Senator Obama did offer words of forbearance for those of us who disagree with his position on abortion, which was more than Senator Clinton provided. Obama said that we should “recognize that people of good will can exist on both sides. That nobody wishes to be placed in a circumstance where they are even confronted with the choice of abortion. How we determine what’s right at that moment, I think, people of good will can differ.” Candidly acknowledging that efforts to find common ground could only go so far and that at some point there is an “irreconcilable difference” between the opposing sides on the abortion debate, Obama also said “those who are opposed to abortion, I think, should continue to be able to lawfully object and try to change the laws.” Of course, we pro-life citizens do not exercise our constitutional rights of expression and democratic governance by the benevolent grace of politicians, but it’s still nice to be accredited by Senator Obama as legitimate voices in the public square.
In addition, Senator Obama adverted to “a moral dimension to abortion, which I think that all too often those of us who are pro-choice have not talked about or tried to tamp down.” But given Obama’s unwillingness to affirm that human life may be at stake, the nature of this “moral dimension” was less than clear. Or that it makes any difference. Beyond words, what exactly does this recognition of a moral element mean to someone like Obama who is asking to lead our nation? Is there any evidence that this “moral dimension” to abortion or the “moral weight” to “potential life” that he acknowledges has any consequence for Obama’s approach to public policy on the question?
An overwhelming bipartisan majority of Americans and their representatives in Congress oppose partial-birth abortion, a horrifying practice that a majority of the Supreme Court later characterized as the equivalent of infanticide. But Senator Obama (and Senator Clinton) have been indifferent to this atrocity.
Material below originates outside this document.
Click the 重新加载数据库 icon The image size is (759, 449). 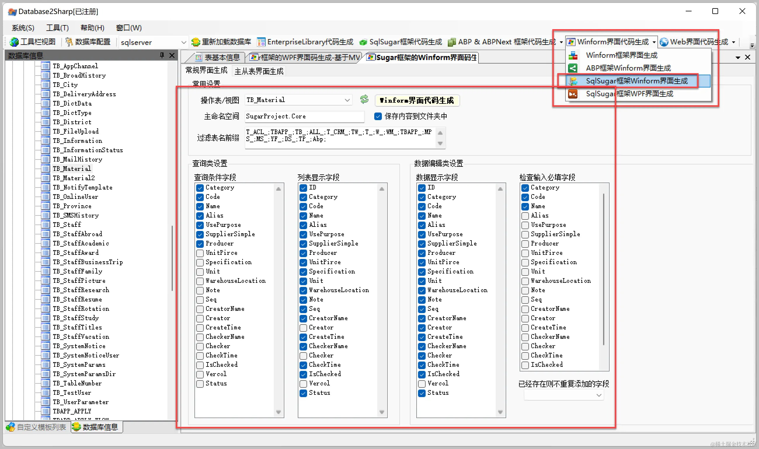[196, 42]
During this campaign, both Clinton and Obama have castigated the Supreme Court for not intervening to overturn the democratic actions of their fellow members of Congress who had provided some minimal protection to late-term unborn children. In fact, both of these candidates have emphasized that they would appoint justices and judges who would allow no such constraints on abortion, leaving the license unrestricted at any stage of pregnancy or for any reason. When serving in the Illinois legislature, Obama even blocked legislation that would have required health care providers to give medical care to aborted babies who somehow survived the procedure. Both candidates would also devote taxpayer funds to paying for abortion. How exactly do any of these positions give credence to Obama’s ascription of “a moral weight to [to “potential life”] that we take into consideration”?
To be sure, both Senators Clinton and Obama said that they hoped to reduce abortions, each specifying efforts to encourage adoption and reduce teenage pregnancy as the means to that end. But neither of these candidates for the highest office could bring him or herself to say, even as a matter of personal moral trepidation, that abortion takes a life. Thus, we may be sure that neither will be motivated in political office to pursue action on this subject for the purpose of enhancing the value of human life and resisting the culture of death. Accordingly, with respect to the sanctity of human life, the gulf that separates the national Democratic Party and its presidential candidates from those of us who raise our voices on behalf of the unborn remains very wide indeed.